### Exercise objective:
Look through the data below for the string "screenshot", and copy every line where it turns up.
___ Exercise data
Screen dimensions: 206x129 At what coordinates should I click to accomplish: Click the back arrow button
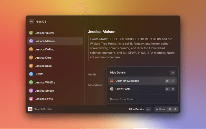32,21
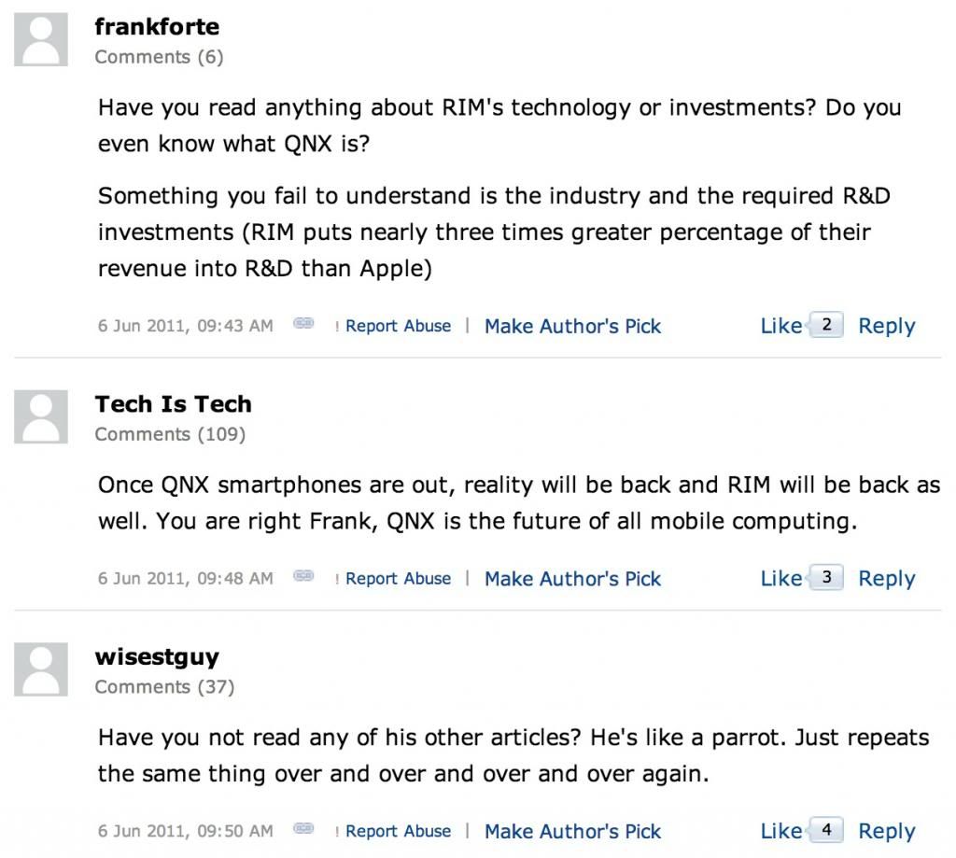Like frankforte's comment
Viewport: 956px width, 858px height.
tap(781, 326)
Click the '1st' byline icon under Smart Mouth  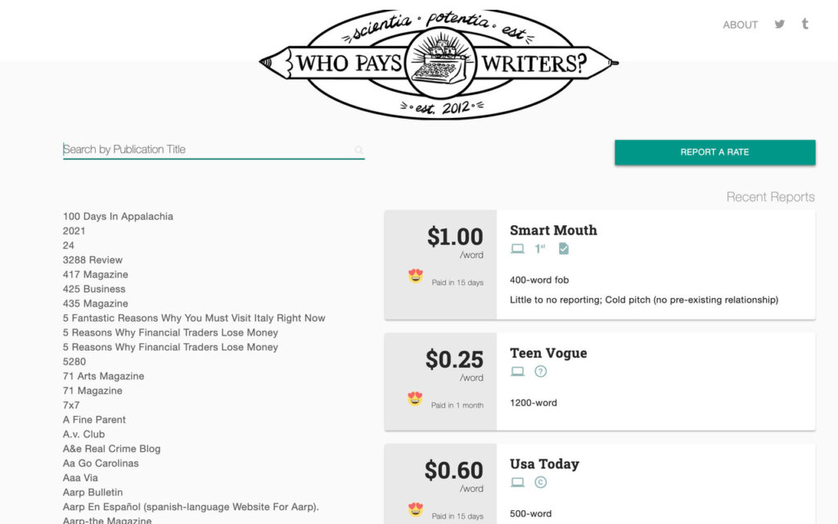540,248
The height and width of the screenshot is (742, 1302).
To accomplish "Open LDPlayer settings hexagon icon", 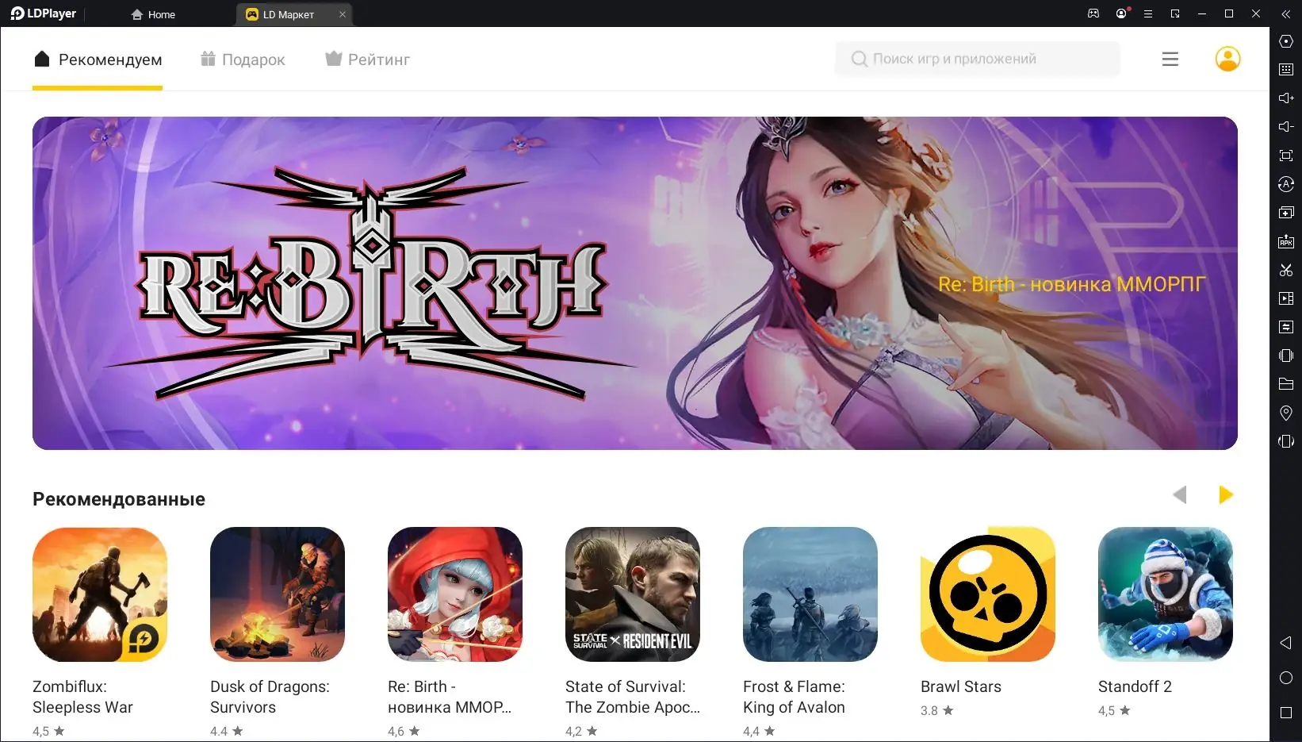I will click(1286, 41).
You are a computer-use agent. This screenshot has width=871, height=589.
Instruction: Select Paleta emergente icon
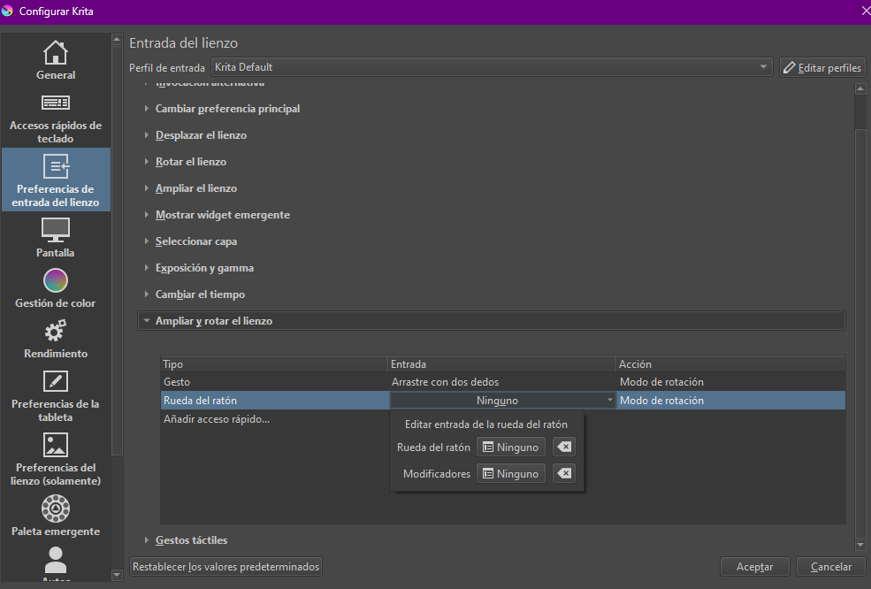(x=56, y=509)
______
### Exercise response:
The height and width of the screenshot is (742, 1302).
You are a computer-use agent. This screenshot has width=871, height=589.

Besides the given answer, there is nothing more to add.